著者
Nagata Yasushi Miyakawa Masami Yokozawa Toshiyuki
出版者
一般社団法人日本品質管理学会
雑誌
品質 (ISSN:03868230)
巻号頁・発行日
vol.33, no.3, pp.83-92, 2003-07-15
被引用文献数
2

複数の計測器の性能を比較する場合,入力と出力の間に単回帰モデルを想定して,回帰係数と誤差分散のそれぞれを比較することが考えられる。しかし,計測器の物理的なメカニズムが異なり,出力の単位が異なる場合は,このような比較には意味がない。そこで,出力の単位に依存せず,回帰係数と誤差分散の両方のかねあいをはかる尺度としてSN比が提案されている。

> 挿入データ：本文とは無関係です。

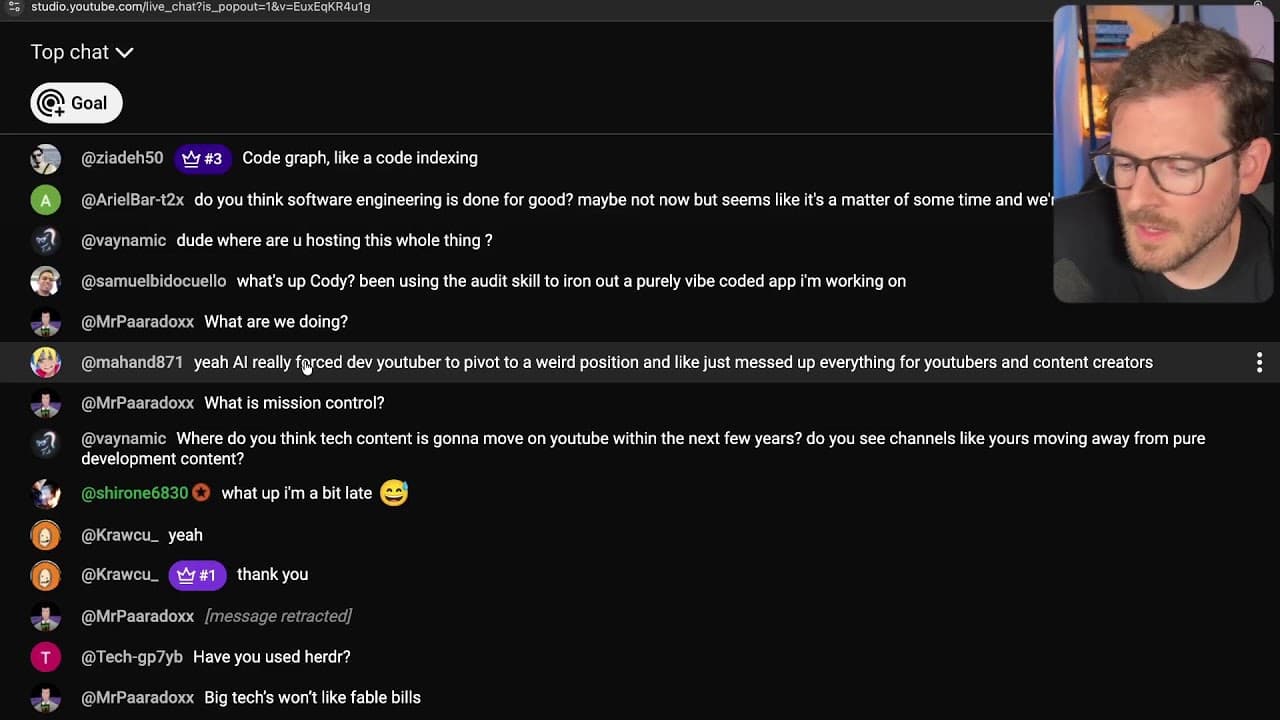Click samuelbidocuello's profile avatar
Viewport: 1280px width, 720px height.
pyautogui.click(x=45, y=281)
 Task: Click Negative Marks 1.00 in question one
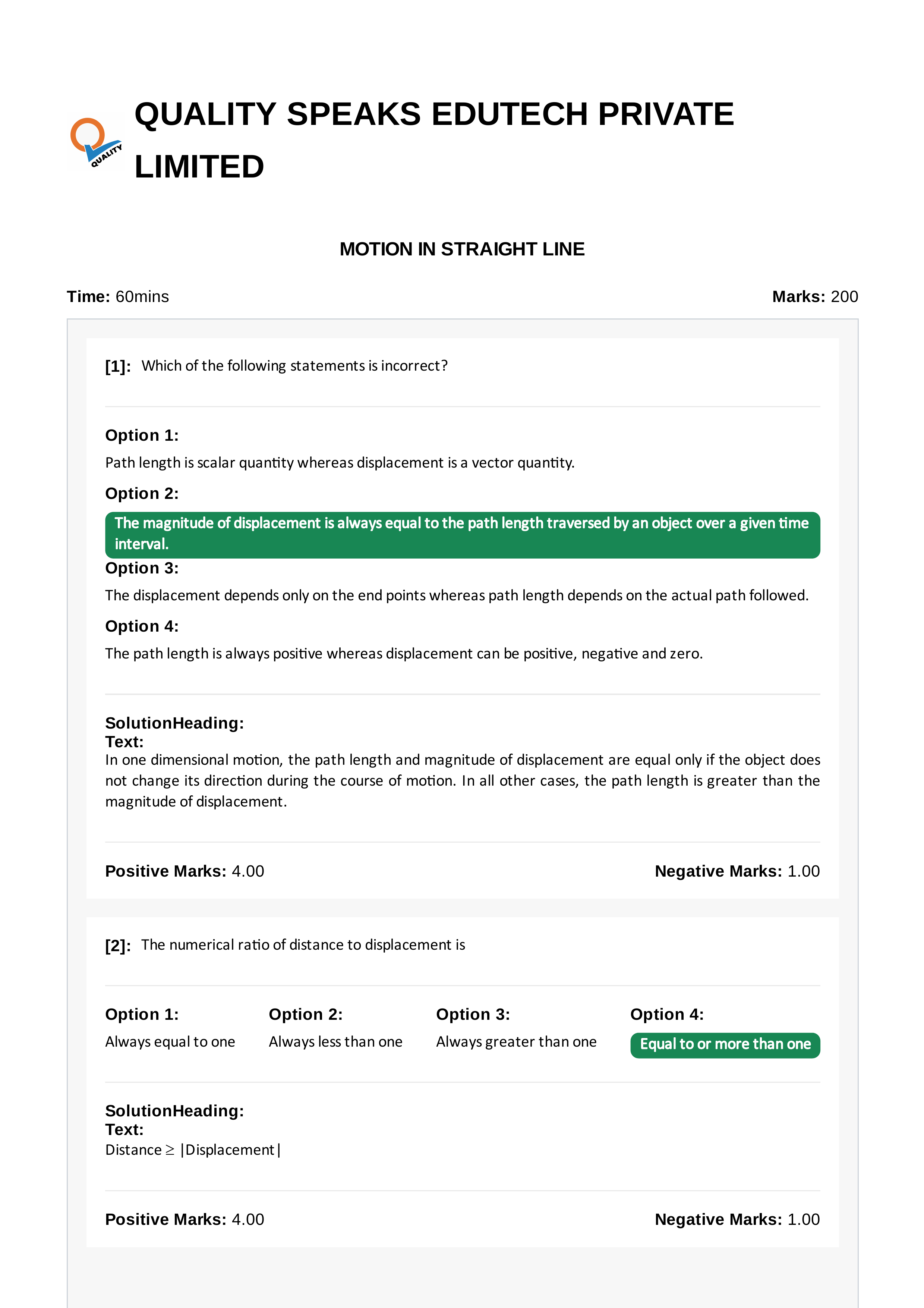click(737, 871)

このSN比の違いの検定は,統計学的には誤差に正規性を仮定すると,非心t分布の非心パラメータの検定問題に帰着する。厳密な検定は大変複雑になるので,本稿では非心t分布に分散安定化変換を適用することにより簡便な検定方式を導く。同じ問題に対してMiwaが別の検定方式を導いている。本稿では,2つ以上の計測器のSN比の一様性の検定に対して,両者の検定方式の性能を比較し,提案する検定方式は公称の値に近くて公称の値以下となる有意水準を持つこと,そして妥当な検出力を持つことを示す。